Note 1: While these practices are specific to ratio recording or optical null double-beam dispersive spectrophotometers, single-beam and HATR (horizontal attenuated total reflectance), Fourier-transform rapid scan infrared spectrophotometers may also be used. By computerized subtraction techniques, ratio methods can be used. Any of these types of equipment may be suitable if they comply with the specifications described in Practice E932.  
1.2 Two practices are covered, a Reference Standard Practice and a Differential Practice.  
1.3 These practices are designed primarily for use as rapid continuity tests for identifying a shipment of oil from a supplier by comparing its spectrum with that obtained from previous shipments, or with the sample on which approval tests were made. They also may be used for the detection of certain types of contamination in oils, and for the identification of oils in storage or service, by comparison of the spectra of the unknown and known oils. The practices are not intended for the determination of the various constituents of an oil.  
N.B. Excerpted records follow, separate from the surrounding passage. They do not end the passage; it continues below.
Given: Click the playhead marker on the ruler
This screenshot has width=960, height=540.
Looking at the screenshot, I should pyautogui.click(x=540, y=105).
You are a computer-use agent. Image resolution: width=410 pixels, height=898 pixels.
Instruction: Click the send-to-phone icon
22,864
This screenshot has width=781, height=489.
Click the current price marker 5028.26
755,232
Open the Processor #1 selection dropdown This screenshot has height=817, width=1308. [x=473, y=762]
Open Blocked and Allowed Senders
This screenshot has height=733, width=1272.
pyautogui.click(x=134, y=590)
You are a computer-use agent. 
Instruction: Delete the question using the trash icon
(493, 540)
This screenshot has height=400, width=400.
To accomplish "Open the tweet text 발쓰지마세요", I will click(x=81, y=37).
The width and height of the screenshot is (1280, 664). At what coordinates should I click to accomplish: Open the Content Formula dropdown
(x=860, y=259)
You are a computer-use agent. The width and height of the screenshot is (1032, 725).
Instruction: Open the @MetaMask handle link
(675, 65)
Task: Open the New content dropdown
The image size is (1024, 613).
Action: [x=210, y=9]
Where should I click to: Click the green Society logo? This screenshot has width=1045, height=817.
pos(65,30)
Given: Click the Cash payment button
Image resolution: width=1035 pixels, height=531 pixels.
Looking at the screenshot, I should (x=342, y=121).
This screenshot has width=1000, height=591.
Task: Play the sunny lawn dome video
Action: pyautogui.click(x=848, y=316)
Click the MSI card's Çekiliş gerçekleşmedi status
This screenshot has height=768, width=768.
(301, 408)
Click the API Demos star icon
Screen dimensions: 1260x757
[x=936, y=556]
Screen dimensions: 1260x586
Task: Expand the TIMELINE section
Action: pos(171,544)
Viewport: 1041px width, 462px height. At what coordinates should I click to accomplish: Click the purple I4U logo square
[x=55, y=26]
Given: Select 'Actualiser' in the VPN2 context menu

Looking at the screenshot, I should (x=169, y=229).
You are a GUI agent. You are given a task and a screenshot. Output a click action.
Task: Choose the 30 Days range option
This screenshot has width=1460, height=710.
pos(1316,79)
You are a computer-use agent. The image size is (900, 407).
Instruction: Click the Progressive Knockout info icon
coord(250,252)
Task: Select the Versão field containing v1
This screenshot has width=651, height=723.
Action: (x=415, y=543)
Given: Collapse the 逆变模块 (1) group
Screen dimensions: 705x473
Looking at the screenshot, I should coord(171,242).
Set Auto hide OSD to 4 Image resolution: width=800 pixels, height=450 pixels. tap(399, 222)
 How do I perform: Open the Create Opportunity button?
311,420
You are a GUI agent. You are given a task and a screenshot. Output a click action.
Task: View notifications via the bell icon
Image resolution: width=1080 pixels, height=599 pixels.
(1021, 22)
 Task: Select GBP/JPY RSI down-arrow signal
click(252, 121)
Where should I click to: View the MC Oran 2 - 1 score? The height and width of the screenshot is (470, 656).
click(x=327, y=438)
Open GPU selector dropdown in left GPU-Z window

1.4 Warning—Infrared absorption is a tool of high resolving power. Conclusions as to continuity of oil quality should not be drawn until sufficient data have been accumulated so that the shipment-to-shipment variation is clearly established, for example.  
1.5 The values stated in SI units are to be regarded as standard. No other units of measurement are included in this standard.  
1.6 This standard does not purport to address all of the safety concerns, if any, associated with its use. It is the responsibility of the user of this standard to establish appropriate safety, health, and environmental practices and determine the applicability of regulatory limitations prior to use.  
1.7 This international standard was developed in accordance with internationally recognized principles on standardization established in the Decision on Principles for the Development of International Standards, Guides and Recommendations issued by the World Trade Organization Technical Barriers to Trade (TBT) Committee.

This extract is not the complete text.